[[ RECORDED INFORMATION open ]]

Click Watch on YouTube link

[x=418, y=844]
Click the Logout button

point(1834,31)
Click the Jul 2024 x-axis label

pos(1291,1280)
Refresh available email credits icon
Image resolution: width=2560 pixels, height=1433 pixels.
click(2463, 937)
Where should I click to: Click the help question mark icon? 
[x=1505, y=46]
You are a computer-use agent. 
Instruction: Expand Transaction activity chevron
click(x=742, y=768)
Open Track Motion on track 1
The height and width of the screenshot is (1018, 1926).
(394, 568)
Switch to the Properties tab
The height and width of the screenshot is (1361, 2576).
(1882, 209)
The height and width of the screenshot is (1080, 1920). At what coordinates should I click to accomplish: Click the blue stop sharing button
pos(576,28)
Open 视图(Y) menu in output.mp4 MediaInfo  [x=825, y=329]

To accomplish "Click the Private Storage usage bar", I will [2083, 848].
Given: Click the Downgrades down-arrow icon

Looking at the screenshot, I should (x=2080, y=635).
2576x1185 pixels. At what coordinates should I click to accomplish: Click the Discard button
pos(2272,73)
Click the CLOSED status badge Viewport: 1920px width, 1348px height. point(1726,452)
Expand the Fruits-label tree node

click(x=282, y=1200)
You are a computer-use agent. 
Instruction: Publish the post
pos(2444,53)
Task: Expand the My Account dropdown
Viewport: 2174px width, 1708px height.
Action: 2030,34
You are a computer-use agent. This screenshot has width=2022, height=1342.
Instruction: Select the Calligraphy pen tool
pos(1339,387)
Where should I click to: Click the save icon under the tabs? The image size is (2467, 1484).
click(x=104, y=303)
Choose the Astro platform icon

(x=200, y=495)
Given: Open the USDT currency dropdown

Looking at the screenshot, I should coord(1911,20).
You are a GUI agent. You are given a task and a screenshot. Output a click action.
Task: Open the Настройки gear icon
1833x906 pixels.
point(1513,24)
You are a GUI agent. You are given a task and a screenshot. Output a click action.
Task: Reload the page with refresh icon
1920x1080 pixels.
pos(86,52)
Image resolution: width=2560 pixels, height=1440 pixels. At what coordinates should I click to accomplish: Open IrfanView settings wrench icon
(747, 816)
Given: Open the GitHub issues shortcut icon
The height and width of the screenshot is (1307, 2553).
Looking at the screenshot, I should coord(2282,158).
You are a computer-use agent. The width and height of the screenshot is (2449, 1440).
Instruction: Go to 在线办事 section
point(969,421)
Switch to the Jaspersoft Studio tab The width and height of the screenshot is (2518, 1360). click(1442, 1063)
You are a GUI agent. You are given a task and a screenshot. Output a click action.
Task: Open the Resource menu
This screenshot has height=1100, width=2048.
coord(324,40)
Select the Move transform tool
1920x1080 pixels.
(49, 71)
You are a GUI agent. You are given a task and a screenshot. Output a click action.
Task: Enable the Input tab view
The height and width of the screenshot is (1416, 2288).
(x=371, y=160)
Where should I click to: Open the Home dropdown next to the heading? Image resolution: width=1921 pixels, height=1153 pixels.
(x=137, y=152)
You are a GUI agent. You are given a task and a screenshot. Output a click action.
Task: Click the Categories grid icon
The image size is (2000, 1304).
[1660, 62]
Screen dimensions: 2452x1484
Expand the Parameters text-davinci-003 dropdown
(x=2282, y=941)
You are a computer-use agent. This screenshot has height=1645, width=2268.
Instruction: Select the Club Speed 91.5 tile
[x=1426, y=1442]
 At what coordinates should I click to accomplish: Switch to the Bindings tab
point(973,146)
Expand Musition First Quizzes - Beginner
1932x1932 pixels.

[[ RECORDED INFORMATION closed ]]

** TASK TO CARRY OUT **
Repeat all of the records exactly.

** EXERCISE ANSWER **
Click Watch on YouTube link

[x=418, y=844]
Click the Logout button

point(1834,31)
Click the Jul 2024 x-axis label

pos(1291,1280)
Refresh available email credits icon
Image resolution: width=2560 pixels, height=1433 pixels.
click(2463, 937)
Where should I click to: Click the help question mark icon? 
[x=1505, y=46]
You are a computer-use agent. 
Instruction: Expand Transaction activity chevron
click(x=742, y=768)
Open Track Motion on track 1
The height and width of the screenshot is (1018, 1926).
(394, 568)
Switch to the Properties tab
The height and width of the screenshot is (1361, 2576).
(1882, 209)
The height and width of the screenshot is (1080, 1920). At what coordinates should I click to accomplish: Click the blue stop sharing button
pos(576,28)
Open 视图(Y) menu in output.mp4 MediaInfo  [x=825, y=329]

To accomplish "Click the Private Storage usage bar", I will [2083, 848].
Given: Click the Downgrades down-arrow icon

Looking at the screenshot, I should (x=2080, y=635).
2576x1185 pixels. At what coordinates should I click to accomplish: Click the Discard button
pos(2272,73)
Click the CLOSED status badge Viewport: 1920px width, 1348px height. point(1726,452)
Expand the Fruits-label tree node

click(x=282, y=1200)
You are a computer-use agent. 
Instruction: Publish the post
pos(2444,53)
Task: Expand the My Account dropdown
Viewport: 2174px width, 1708px height.
Action: 2030,34
You are a computer-use agent. This screenshot has width=2022, height=1342.
Instruction: Select the Calligraphy pen tool
pos(1339,387)
Where should I click to: Click the save icon under the tabs? The image size is (2467, 1484).
click(x=104, y=303)
Choose the Astro platform icon

(x=200, y=495)
Given: Open the USDT currency dropdown

Looking at the screenshot, I should coord(1911,20).
You are a GUI agent. You are given a task and a screenshot. Output a click action.
Task: Open the Настройки gear icon
1833x906 pixels.
point(1513,24)
You are a GUI agent. You are given a task and a screenshot. Output a click action.
Task: Reload the page with refresh icon
1920x1080 pixels.
pos(86,52)
Image resolution: width=2560 pixels, height=1440 pixels. At what coordinates should I click to accomplish: Open IrfanView settings wrench icon
(747, 816)
Given: Open the GitHub issues shortcut icon
The height and width of the screenshot is (1307, 2553).
Looking at the screenshot, I should coord(2282,158).
You are a computer-use agent. The width and height of the screenshot is (2449, 1440).
Instruction: Go to 在线办事 section
point(969,421)
Switch to the Jaspersoft Studio tab The width and height of the screenshot is (2518, 1360). click(1442, 1063)
You are a GUI agent. You are given a task and a screenshot. Output a click action.
Task: Open the Resource menu
This screenshot has height=1100, width=2048.
coord(324,40)
Select the Move transform tool
1920x1080 pixels.
(49, 71)
You are a GUI agent. You are given a task and a screenshot. Output a click action.
Task: Enable the Input tab view
The height and width of the screenshot is (1416, 2288).
(x=371, y=160)
Where should I click to: Open the Home dropdown next to the heading? Image resolution: width=1921 pixels, height=1153 pixels.
(x=137, y=152)
You are a GUI agent. You are given a task and a screenshot. Output a click action.
Task: Click the Categories grid icon
The image size is (2000, 1304).
[1660, 62]
Screen dimensions: 2452x1484
Expand the Parameters text-davinci-003 dropdown
(x=2282, y=941)
You are a computer-use agent. This screenshot has height=1645, width=2268.
Instruction: Select the Club Speed 91.5 tile
[x=1426, y=1442]
 At what coordinates should I click to accomplish: Switch to the Bindings tab
point(973,146)
Expand Musition First Quizzes - Beginner
1932x1932 pixels.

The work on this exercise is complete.